# [Exercise aim]
Could you transcribe, word for word, the passage below on financing protected areas?

# [Text extract]
>> BEGIN

Important considerations are:

How much is invested in the environmental sector (including biodiversity) and how much is spent?

What percentage of the national budget is set aside for protected areas?

How much is lost because of inefficient use of the resource?

Example from Brazil (Brazil Federal Government, 2000-04, in US $ 2005)

Screening of existing and new financial mechanisms

There are various existing and new financial mechanisms for protected areas and their impact, applicability and complexities are needed to be examined. Some mechanisms, which are currently in vogue for both system and site level planning are listed below. Their details are discussed in section 3.5.

  • User fees
  • Volunteers
  • Adopt a park
  • Merchandise and gift shop
  • Collect spare currency
  • Membership campaign
  • Voluntary add-ons to hotel/restaurant and other bills

Screening of financial mechanisms should be linked to protected area goods and services with potential customers. This also links to Environmental Policy Reforms (EPR) with the following critical steps:

  • Use of fiscal instruments to solve environmental problems
  • Shift from policies of control and command to economic instruments
  • Government improvement in the environmental sector including institutional fragmentation, transparency, accountability and auditing
  • Multiple benefits

Business planning for protected areas: A case study of Rwenzori National Park, Uganda

At the World Parks Congress in 2003, the Director of Uganda Wildlife Authority (UWA) requested that a business planning exercise be carried out in Rwenzori National Park in order to:
  1. Help UWA analyze the true costs of doing business;
  2. Better associate costs with implementation of general management plan;
  3. Stimulate UWA to think long term about the financial aspects of park management;
  4. Identify funding gaps and their impacts; and
  5. Develop strategies for filling funding gaps (revenue generation).

>> END

# [Data lines]
>> BEGIN

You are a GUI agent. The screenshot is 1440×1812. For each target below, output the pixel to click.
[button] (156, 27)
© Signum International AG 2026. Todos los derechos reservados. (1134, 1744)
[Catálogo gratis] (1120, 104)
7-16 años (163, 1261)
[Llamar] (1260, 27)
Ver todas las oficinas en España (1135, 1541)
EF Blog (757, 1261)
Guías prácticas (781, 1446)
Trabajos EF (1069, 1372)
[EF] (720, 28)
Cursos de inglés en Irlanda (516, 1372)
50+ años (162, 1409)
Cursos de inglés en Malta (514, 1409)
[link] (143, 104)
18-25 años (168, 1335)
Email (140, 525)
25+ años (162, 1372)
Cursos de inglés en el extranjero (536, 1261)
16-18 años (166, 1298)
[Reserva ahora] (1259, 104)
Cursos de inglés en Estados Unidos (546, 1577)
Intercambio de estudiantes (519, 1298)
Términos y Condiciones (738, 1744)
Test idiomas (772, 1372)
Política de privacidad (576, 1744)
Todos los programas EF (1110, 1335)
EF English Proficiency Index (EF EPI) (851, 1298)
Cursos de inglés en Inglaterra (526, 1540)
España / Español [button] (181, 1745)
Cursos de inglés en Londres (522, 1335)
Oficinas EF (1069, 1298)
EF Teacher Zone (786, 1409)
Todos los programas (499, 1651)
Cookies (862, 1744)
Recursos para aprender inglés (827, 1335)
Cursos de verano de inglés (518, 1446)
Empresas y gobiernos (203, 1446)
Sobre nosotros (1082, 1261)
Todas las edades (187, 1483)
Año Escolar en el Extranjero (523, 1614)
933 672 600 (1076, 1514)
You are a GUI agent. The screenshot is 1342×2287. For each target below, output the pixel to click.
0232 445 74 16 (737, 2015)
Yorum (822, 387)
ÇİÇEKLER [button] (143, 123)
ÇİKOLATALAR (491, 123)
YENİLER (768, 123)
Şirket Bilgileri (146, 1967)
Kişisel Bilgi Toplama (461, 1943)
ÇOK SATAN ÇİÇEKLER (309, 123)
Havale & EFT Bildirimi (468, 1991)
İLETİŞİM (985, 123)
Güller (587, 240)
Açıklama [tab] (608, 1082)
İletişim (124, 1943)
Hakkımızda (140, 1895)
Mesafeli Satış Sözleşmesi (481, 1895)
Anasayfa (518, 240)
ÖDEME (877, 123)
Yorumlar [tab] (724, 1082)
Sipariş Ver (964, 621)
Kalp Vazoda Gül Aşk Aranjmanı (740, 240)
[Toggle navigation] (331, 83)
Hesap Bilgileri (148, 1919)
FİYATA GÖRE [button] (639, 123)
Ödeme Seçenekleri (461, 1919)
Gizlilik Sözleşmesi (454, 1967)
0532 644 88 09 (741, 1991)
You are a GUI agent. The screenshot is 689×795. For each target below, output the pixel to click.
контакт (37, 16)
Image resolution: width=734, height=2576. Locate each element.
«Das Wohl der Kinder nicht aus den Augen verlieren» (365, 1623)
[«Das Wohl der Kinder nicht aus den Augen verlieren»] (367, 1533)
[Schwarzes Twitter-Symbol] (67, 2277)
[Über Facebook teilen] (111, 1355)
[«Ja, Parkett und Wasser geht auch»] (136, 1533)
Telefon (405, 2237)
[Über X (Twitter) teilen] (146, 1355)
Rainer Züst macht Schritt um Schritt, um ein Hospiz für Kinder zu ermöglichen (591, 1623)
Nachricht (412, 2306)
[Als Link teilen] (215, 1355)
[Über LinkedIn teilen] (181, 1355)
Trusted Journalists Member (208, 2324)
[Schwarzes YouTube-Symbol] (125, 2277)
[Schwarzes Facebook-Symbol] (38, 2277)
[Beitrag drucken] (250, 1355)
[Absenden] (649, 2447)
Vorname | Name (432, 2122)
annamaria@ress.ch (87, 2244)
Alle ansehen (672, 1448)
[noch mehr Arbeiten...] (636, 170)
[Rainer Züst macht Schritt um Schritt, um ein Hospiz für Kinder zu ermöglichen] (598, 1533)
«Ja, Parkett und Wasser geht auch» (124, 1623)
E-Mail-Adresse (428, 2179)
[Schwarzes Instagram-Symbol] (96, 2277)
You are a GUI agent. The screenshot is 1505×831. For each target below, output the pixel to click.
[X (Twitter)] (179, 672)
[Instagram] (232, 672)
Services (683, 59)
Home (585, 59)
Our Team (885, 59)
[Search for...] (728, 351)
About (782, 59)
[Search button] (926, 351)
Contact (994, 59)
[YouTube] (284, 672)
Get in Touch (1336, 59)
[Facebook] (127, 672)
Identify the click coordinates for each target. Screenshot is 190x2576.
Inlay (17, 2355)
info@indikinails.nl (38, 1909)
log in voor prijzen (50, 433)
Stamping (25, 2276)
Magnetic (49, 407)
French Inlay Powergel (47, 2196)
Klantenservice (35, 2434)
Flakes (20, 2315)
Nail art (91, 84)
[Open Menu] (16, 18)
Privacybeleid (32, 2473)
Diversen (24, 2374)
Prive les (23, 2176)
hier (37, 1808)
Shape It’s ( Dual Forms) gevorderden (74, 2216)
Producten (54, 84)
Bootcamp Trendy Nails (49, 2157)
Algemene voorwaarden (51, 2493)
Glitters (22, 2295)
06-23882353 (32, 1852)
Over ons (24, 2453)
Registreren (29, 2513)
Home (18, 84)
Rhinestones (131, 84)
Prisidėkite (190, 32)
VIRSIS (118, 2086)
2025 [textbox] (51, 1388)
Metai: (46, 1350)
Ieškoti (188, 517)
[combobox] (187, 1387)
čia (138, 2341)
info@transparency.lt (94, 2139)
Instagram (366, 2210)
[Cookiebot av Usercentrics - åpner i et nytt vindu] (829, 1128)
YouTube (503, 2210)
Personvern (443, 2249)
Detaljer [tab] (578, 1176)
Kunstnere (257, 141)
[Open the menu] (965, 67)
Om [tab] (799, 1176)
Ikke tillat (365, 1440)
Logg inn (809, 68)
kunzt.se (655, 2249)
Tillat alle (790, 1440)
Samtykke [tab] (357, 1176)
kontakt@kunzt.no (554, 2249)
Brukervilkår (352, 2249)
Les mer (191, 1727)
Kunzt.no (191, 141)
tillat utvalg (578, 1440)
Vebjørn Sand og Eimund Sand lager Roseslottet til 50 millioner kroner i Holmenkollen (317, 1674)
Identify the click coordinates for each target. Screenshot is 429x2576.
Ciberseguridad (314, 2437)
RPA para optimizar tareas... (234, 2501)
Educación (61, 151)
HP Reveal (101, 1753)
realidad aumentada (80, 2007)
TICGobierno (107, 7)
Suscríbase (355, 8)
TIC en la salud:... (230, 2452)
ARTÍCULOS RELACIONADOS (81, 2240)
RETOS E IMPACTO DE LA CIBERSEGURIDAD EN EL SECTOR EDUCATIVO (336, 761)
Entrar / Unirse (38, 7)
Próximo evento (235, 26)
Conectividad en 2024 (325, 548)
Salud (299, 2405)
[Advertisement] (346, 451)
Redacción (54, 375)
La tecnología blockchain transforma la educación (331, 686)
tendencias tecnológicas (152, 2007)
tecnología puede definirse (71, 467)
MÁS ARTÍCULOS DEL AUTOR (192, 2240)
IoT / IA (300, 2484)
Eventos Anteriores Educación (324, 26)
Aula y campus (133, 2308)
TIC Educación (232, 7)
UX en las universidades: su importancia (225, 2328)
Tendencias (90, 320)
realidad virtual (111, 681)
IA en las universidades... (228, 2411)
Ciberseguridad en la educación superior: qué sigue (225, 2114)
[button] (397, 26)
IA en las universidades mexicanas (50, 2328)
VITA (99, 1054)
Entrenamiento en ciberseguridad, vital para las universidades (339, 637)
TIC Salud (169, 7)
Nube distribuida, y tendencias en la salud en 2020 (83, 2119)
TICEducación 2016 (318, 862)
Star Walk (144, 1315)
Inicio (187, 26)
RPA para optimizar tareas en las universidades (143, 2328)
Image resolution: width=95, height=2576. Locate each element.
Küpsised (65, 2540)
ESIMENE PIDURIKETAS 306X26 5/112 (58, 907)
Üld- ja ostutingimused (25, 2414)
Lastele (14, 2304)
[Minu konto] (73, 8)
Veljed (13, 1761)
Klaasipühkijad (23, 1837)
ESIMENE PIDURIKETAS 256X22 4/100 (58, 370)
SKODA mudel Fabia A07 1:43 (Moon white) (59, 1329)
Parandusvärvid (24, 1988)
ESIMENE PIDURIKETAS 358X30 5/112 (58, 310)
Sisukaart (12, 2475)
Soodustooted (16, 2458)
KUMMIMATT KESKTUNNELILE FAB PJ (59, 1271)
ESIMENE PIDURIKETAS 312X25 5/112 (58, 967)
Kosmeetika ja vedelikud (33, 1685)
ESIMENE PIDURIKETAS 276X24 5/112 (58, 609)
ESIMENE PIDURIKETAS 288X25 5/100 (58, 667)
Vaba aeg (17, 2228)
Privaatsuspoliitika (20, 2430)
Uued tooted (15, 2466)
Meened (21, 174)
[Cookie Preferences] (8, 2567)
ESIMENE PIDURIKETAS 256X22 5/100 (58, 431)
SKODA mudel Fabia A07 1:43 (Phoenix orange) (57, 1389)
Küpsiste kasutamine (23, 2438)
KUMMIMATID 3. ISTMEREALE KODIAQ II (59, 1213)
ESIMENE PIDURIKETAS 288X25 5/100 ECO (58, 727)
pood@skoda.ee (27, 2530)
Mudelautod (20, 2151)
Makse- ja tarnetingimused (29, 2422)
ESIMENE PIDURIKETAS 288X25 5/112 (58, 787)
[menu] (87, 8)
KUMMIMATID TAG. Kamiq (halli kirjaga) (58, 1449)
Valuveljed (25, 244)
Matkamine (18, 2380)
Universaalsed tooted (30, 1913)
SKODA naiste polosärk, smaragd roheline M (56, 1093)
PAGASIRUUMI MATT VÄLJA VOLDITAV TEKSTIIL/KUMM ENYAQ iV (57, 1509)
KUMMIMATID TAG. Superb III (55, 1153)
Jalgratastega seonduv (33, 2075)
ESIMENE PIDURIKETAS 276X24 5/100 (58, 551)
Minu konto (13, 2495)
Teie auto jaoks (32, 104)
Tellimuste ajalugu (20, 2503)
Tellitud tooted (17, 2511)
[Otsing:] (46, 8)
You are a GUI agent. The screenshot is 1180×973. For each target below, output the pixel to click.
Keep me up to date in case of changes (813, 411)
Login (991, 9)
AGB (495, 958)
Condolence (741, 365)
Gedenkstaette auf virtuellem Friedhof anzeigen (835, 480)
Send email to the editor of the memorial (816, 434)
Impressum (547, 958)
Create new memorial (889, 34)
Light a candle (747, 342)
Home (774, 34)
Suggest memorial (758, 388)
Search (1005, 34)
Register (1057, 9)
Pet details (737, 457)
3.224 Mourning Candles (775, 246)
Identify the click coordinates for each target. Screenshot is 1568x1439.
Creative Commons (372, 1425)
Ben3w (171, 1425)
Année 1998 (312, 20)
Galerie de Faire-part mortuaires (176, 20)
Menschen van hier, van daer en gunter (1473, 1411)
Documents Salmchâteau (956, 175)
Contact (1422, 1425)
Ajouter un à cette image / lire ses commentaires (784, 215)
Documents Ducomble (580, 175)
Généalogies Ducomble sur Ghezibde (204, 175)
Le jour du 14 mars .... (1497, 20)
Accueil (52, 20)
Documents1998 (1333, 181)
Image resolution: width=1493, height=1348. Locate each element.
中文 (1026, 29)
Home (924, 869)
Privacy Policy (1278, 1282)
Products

>> END

# [Solution]
Important considerations are:

How much is invested in the environmental sector (including biodiversity) and how much is spent?

What percentage of the national budget is set aside for protected areas?

How much is lost because of inefficient use of the resource?

Example from Brazil (Brazil Federal Government, 2000-04, in US $ 2005)

Screening of existing and new financial mechanisms

There are various existing and new financial mechanisms for protected areas and their impact, applicability and complexities are needed to be examined. Some mechanisms, which are currently in vogue for both system and site level planning are listed below. Their details are discussed in section 3.5.

  • User fees
  • Volunteers
  • Adopt a park
  • Merchandise and gift shop
  • Collect spare currency
  • Membership campaign
  • Voluntary add-ons to hotel/restaurant and other bills

Screening of financial mechanisms should be linked to protected area goods and services with potential customers. This also links to Environmental Policy Reforms (EPR) with the following critical steps:

  • Use of fiscal instruments to solve environmental problems
  • Shift from policies of control and command to economic instruments
  • Government improvement in the environmental sector including institutional fragmentation, transparency, accountability and auditing
  • Multiple benefits

Business planning for protected areas: A case study of Rwenzori National Park, Uganda

At the World Parks Congress in 2003, the Director of Uganda Wildlife Authority (UWA) requested that a business planning exercise be carried out in Rwenzori National Park in order to:
  1. Help UWA analyze the true costs of doing business;
  2. Better associate costs with implementation of general management plan;
  3. Stimulate UWA to think long term about the financial aspects of park management;
  4. Identify funding gaps and their impacts; and
  5. Develop strategies for filling funding gaps (revenue generation).